Not these ridiculous names again, thought Philippa. She wouldn't let herself be bothered by what had just not happened. She needed to get him out of the house and he knew that. He dropped his hand and took no offense to this knowing what he had tried and failed to do and also feeling no shame in having tried.
"Ms. Meadowes, she was very talented. A very good witch. Dorcas was an excellent witch."
They were at the door now. Philippa had not been prepared to hear Dorcas' name in past tense. That is what hit her. That's what drew the tears to her eyes and set them sparkling in her face. And the witch part, she did not care one way or another.
"She, she valued friendship and goodness. She. Thank you." Philippa opened the door.
"Thank you for everything you've told me today, Ms. Groves. Would you like me to visit again?"
"That won't be necessary Mr.- Sorry, what was it?"
"No need to apologize. Albus." He said as he surveyed the door frame slightly distracted. He turned on the other side and smiled a thinned, wan smile. He tipped a hat on his head that Philippa hadn't notced him carrying. He lighted down the steps looking both ways as he crossed the street with his long legs, like a determined spider. He did look back over his shoulder a glance at the building and not at her, the smile was gone replaced by the look of concern and intensity he had while studying the door. She watched him walk in the direction of the hospital until he was part of the crowd and she stood there closing the door gently behind her.

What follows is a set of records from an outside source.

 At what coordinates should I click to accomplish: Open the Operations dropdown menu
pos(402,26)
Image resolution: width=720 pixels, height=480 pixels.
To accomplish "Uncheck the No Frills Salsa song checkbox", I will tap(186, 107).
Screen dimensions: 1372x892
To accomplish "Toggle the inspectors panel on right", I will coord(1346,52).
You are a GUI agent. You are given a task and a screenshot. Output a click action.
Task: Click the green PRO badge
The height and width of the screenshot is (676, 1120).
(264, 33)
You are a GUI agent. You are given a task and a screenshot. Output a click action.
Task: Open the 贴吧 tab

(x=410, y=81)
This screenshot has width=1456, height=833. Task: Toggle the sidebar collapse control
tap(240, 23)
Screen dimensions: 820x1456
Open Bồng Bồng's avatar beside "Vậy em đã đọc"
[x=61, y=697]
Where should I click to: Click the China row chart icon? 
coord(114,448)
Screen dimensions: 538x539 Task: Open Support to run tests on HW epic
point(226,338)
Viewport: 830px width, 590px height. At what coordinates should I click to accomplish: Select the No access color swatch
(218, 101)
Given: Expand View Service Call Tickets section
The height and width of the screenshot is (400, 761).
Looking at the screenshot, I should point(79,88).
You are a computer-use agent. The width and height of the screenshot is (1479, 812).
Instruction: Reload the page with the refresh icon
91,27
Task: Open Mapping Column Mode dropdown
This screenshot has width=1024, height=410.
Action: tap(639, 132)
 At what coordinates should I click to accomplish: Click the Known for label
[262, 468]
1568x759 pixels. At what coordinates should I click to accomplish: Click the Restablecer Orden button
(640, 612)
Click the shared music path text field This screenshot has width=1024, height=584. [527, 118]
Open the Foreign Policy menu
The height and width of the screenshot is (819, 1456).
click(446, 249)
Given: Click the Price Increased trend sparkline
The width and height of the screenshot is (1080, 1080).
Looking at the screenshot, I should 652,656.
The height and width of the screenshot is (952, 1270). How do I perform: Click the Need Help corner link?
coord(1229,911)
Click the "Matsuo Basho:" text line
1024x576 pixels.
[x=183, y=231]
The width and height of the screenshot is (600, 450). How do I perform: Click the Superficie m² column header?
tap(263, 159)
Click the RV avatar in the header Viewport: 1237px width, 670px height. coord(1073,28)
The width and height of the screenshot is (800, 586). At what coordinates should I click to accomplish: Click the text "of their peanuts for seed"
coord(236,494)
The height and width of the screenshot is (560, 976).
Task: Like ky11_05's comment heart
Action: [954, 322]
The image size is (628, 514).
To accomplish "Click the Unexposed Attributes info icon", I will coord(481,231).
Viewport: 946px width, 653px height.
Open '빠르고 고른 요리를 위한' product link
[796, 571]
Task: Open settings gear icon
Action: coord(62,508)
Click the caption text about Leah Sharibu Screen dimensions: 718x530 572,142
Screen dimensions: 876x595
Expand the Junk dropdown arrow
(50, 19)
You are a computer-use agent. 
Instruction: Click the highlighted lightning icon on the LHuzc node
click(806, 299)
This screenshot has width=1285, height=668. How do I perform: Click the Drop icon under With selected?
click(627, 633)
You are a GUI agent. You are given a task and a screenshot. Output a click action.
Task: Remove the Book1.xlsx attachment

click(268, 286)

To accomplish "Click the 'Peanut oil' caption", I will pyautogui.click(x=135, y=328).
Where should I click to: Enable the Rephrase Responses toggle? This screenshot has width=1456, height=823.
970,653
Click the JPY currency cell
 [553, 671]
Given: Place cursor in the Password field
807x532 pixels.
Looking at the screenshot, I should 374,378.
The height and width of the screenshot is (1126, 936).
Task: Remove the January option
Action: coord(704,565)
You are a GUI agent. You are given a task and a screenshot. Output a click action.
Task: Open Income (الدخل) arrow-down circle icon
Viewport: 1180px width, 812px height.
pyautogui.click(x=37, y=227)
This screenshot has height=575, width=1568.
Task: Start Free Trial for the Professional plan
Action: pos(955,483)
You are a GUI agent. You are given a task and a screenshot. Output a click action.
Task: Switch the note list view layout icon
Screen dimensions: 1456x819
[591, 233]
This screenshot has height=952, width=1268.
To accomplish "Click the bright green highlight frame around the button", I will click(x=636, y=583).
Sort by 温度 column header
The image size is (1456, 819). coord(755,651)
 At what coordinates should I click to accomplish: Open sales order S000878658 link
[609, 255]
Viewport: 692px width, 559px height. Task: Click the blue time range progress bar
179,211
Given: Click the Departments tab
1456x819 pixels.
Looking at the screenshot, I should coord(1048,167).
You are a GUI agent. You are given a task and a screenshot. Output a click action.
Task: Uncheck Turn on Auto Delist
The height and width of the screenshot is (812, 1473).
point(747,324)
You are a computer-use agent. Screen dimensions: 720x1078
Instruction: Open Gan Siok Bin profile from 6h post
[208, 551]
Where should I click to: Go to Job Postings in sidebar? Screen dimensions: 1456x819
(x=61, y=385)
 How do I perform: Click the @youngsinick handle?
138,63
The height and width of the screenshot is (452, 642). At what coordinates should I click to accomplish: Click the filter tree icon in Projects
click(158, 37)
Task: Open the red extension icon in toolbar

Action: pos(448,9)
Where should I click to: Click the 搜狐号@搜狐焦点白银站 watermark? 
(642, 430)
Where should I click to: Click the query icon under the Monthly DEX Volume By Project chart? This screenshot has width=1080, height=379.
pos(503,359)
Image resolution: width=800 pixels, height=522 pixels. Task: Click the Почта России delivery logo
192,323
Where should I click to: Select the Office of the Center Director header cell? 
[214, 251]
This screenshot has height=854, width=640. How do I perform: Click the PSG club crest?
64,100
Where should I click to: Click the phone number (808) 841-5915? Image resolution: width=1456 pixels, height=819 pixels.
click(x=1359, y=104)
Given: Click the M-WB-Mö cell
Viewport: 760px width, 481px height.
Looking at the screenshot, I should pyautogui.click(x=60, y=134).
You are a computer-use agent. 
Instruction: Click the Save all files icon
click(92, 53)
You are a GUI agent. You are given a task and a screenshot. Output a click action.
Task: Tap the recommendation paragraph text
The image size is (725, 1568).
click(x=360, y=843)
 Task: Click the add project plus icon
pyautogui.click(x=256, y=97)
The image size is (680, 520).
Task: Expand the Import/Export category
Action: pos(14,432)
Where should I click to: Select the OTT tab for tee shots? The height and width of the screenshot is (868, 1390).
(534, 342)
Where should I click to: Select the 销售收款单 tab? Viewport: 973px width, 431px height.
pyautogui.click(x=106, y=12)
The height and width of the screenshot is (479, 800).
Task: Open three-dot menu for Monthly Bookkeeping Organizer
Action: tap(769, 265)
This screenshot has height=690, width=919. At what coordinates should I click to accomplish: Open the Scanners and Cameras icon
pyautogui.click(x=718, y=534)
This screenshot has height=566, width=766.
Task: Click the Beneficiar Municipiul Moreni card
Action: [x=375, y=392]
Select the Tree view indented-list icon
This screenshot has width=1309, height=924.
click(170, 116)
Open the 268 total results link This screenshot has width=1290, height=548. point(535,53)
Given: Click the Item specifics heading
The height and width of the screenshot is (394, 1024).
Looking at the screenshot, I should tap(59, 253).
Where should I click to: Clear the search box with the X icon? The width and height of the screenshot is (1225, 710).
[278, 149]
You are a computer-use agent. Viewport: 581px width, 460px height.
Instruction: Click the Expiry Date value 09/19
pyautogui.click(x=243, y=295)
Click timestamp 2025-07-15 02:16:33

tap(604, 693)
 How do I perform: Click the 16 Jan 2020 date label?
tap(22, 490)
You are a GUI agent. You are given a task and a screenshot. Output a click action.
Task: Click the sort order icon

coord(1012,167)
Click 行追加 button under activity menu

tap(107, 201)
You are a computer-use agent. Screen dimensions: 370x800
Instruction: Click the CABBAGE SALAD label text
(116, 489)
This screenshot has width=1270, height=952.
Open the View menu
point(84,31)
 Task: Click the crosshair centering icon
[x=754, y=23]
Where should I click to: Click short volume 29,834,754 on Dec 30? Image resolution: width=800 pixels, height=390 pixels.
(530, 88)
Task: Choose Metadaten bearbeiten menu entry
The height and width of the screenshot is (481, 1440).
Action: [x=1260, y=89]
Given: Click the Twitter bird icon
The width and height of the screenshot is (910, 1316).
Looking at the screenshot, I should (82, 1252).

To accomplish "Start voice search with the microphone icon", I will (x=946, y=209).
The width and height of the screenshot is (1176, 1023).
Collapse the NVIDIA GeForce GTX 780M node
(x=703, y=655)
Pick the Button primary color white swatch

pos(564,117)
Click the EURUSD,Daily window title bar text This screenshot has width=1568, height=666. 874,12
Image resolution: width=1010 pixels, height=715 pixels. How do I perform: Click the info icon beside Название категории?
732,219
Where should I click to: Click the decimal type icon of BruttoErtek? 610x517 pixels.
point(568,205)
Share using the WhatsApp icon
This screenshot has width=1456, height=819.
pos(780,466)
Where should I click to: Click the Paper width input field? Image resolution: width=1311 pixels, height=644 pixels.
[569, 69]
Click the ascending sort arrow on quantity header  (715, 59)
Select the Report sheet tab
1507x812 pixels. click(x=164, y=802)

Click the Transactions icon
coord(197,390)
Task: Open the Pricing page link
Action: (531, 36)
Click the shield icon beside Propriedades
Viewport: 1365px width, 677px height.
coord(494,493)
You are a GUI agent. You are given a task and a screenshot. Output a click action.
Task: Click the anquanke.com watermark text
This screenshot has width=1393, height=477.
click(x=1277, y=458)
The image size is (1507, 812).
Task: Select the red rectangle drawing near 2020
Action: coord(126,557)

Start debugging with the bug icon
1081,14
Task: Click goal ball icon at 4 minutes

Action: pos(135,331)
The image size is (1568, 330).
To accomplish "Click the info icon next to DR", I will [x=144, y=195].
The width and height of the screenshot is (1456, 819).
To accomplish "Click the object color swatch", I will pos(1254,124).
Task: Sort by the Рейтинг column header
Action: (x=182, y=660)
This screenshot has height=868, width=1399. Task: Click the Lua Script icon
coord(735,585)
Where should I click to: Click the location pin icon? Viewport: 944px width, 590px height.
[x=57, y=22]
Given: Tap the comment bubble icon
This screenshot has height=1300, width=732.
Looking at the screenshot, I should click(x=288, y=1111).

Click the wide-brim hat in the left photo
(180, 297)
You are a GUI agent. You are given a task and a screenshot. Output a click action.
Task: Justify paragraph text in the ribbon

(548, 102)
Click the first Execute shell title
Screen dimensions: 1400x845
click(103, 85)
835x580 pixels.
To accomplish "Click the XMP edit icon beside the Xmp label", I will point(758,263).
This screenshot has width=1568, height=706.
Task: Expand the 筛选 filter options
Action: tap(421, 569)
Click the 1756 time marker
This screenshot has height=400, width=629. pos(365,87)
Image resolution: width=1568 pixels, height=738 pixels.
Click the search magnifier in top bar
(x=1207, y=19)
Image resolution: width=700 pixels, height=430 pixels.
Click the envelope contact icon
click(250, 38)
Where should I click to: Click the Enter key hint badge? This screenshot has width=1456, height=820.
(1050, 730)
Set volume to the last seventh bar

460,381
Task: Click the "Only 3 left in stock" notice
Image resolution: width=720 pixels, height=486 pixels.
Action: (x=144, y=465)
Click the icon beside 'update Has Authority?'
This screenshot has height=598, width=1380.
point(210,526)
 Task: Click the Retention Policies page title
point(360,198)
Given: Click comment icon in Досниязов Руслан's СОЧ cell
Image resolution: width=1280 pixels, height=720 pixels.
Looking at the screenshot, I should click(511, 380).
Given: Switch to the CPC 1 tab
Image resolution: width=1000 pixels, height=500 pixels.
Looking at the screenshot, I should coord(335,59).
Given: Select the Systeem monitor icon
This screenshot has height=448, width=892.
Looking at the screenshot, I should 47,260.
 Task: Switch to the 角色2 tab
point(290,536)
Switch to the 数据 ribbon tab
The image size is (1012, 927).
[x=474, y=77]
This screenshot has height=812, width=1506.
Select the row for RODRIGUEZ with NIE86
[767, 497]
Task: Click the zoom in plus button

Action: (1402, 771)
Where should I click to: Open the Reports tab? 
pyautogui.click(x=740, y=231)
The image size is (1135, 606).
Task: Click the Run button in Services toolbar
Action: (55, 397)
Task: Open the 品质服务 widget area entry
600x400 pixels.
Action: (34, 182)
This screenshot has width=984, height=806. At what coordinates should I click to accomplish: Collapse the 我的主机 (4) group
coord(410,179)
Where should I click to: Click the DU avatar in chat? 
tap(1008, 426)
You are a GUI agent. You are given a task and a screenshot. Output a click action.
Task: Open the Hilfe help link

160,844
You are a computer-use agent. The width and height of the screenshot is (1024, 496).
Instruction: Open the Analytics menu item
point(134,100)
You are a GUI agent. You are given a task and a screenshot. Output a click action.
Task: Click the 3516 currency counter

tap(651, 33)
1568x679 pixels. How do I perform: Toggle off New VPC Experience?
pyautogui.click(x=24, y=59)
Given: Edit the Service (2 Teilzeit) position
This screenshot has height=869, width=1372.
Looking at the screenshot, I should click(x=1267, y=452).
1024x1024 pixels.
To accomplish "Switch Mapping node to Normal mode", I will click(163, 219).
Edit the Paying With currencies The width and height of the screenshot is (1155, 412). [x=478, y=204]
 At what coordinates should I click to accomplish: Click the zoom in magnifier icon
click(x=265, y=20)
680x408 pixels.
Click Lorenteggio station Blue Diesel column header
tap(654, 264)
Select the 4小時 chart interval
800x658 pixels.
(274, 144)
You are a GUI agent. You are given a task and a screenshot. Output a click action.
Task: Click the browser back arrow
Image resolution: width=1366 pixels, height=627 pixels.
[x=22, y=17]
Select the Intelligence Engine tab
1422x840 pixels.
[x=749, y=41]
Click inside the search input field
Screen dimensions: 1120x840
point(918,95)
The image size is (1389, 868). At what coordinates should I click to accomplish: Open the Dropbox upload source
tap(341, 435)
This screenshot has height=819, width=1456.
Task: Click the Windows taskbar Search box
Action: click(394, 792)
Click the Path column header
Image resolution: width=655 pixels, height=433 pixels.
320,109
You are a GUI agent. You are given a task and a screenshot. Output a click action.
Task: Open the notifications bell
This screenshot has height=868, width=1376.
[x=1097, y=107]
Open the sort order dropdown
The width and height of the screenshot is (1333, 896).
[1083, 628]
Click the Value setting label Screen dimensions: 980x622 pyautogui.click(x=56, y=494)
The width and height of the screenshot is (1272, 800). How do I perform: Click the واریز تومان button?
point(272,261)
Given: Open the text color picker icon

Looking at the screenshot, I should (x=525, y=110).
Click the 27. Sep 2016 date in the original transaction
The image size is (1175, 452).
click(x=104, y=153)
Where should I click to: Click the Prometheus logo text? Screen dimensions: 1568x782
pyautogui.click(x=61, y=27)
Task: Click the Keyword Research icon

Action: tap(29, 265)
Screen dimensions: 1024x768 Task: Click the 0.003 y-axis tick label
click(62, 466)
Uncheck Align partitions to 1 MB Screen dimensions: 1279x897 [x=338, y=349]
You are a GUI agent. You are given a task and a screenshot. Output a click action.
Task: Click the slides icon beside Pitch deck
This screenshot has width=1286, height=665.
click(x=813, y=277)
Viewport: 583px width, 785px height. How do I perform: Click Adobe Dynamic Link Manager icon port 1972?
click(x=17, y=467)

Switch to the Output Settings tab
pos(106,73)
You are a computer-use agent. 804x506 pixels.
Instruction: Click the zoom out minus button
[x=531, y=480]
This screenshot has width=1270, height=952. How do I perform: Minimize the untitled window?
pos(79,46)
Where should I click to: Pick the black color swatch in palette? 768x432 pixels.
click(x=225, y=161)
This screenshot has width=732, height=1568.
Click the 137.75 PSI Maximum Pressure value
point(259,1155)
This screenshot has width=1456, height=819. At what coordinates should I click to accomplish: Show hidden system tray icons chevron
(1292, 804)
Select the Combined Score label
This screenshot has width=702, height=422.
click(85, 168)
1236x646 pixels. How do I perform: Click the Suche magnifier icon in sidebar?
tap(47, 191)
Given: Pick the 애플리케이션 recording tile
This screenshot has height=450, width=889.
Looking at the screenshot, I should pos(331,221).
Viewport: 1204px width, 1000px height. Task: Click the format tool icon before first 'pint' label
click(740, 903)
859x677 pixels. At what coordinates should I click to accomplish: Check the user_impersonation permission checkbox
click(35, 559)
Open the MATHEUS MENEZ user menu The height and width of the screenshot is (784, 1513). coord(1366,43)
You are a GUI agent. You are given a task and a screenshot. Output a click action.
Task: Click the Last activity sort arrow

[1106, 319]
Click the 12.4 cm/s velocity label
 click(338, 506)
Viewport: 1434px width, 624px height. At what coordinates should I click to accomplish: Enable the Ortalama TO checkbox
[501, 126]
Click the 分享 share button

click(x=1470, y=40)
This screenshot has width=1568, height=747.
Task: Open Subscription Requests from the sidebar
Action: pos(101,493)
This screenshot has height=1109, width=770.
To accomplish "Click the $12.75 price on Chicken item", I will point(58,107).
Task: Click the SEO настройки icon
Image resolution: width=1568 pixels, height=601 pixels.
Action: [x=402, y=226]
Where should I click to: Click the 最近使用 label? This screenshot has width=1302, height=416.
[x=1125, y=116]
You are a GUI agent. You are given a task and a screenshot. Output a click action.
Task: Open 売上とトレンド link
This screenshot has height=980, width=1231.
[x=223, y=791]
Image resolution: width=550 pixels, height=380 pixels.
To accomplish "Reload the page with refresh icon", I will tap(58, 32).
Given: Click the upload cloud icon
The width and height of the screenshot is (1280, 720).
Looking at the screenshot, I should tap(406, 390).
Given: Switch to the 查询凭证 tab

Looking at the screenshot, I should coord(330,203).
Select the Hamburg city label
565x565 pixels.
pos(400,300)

"No one could find you." She had been protected all along and felt some frustration which would come later in feeling that she had wasted all that time afraid for nothing.
It seemed unfair that someone could bring that much sadness into a room, into a house and then leave without looking over their shoulder at her. She understood she told him not to come back but he could have asked, en route, out of the door, "are you okay with all of that?" Even if he hadn't waited for the answer. Maybe he wasn't a social worker after all.
Philippa opened a small door in the kitchen and shut the door behind her she pushed on a wall and it opened up silent to another small hall which she crawled into. She went down this hall and opened up to the space between the flats. This space had originally been used as a space to get to the outside windows easier for cleaning. It had been repurposed during a war to keep the neighbors of the flat in communication and access to each others homes to hide in if there were raids. The landlady, Robin would have told her this if Philippa had asked. Philippa went up a steep flight of steps and knocked on a door even smaller than the one she'd gone through. She opened the door to a furnished space. She went through the flat and down a flight of carpeted steps where she ran into her landlady, the person she wanted to speak with. This was not an emergency but she really needed someone to talk to.